I have tried to view more than the first page a few times. It keeps crashing adobe within the browser. It may be this machine. Anyone else have this problem?

Posted by: Scott Carter on August 22, 2008 8:09 PM | Permalink | Reply to this

Re: Melliès on Functorial Boxes

Works fine for me in any of five different ways: Acrobat Reader embedded in a Firefox tab, standalone Acrobat, kpdf, xpdf, and gv.

Posted by: Tom Leinster on August 22, 2008 11:09 PM | Permalink | Reply to this

Re: Melliès on Functorial Boxes

Oh, I was assuming you meant the first pdf link (the slides). But I guess you meant the second (the tutorial). If I just click on the link to the tutorial then Firefox gives me an embedded Acrobat Reader which, like yours, fails to read past the first page. However, if I save the tutorial (by right-clicking on the link) then I can view it fine with any of the four pdf viewers mentioned in my previous comment — including Acrobat. Odd.

Posted by: Tom Leinster on August 23, 2008 2:10 AM | Permalink | Reply to this

Re: Melliès on Functorial Boxes

Tom wrote:

Odd.

This is known problem — especially for large PDF files, I think. It happens, for example, when I use Firefox to access the copy of Derek Wise’s thesis on my website.

Posted by: John Baez on August 23, 2008 9:37 PM | Permalink | Reply to this

Re: Melliès on Functorial Boxes

I am in the process of changing my mind , anyway. It opened fine in Safari, and my window’s machine is ready to be euthenized.

Posted by: Scott Carter on August 24, 2008 6:12 PM | Permalink | Reply to this

Re: Melliès on Functorial Boxes

Also worth reading is Melliès’s Categorical Semantics of Linear Logic. His idea (p. 186) that

logic is polychrome, not monochrome,

has a thoroughly Peircean ring to it. The idea is that

several universes of discourse … generally coexist in logic, and that the purpose of a proof is precisely to intertwine these various universes by applying back and forth modalities … Each universe of discourse implements its own body of internal laws.

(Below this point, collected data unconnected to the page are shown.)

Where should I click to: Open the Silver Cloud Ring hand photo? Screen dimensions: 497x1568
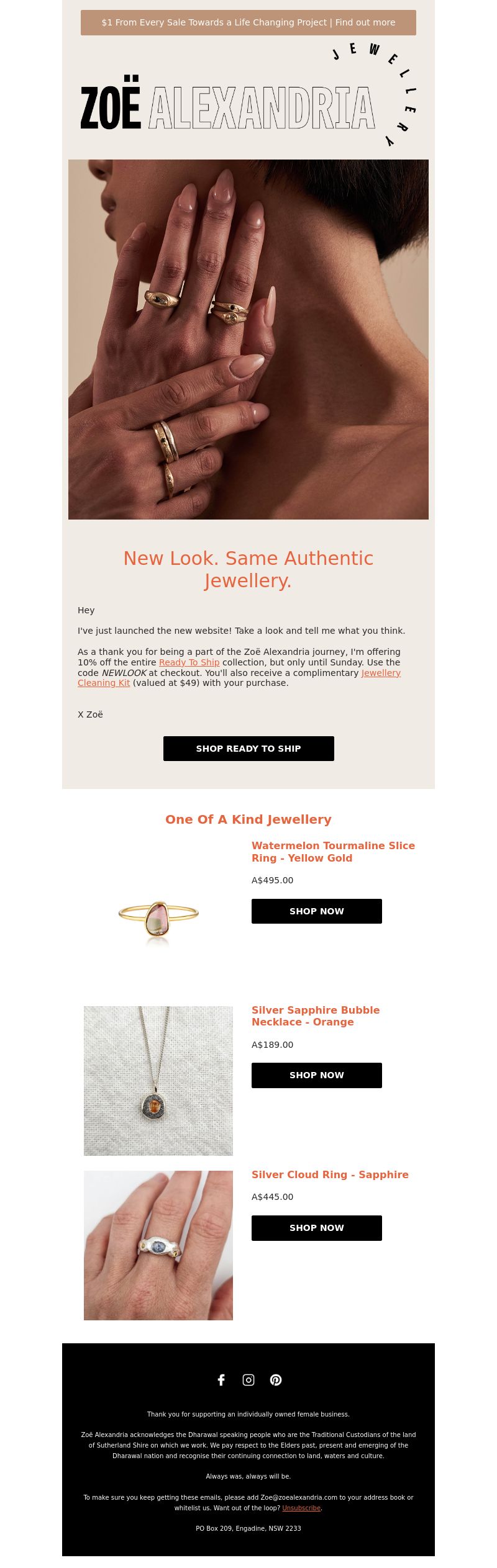pyautogui.click(x=158, y=1245)
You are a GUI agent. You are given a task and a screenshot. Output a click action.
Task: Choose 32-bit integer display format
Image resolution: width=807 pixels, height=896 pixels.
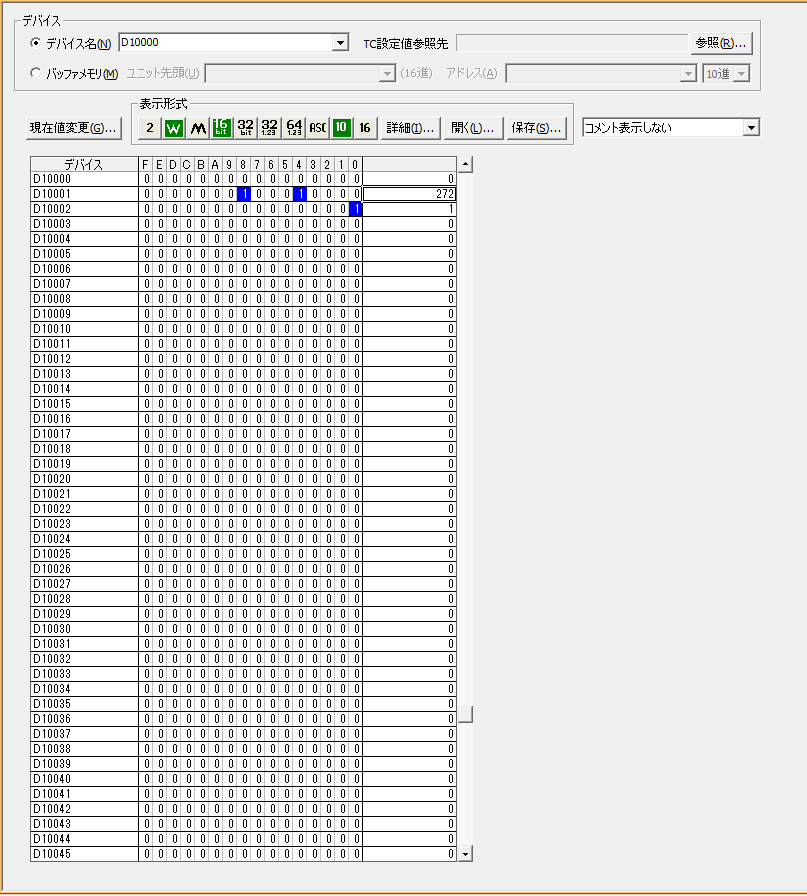pos(245,128)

Different universes are coloured differently in Melliès’s diagrams. It’s all highly reminiscent of Peirce’s gamma graphs.

On p. 25 of these notes, we read of the tincturing of these graphs that

This was done not only in order to mark different kinds of possibilities, but also to mark different kinds of actualities, different kinds of possibilities consisting of ignorance, of variety, of power and of futurity, and to mark different kinds of intention.

Modalities include: Ordinary actuality, Special actuality, Subjective possibility, Objective possibility, Interrogative mood, Freedom/ability, Metaphysical necessity, Purpose/intention, Imperatives, and The compelled.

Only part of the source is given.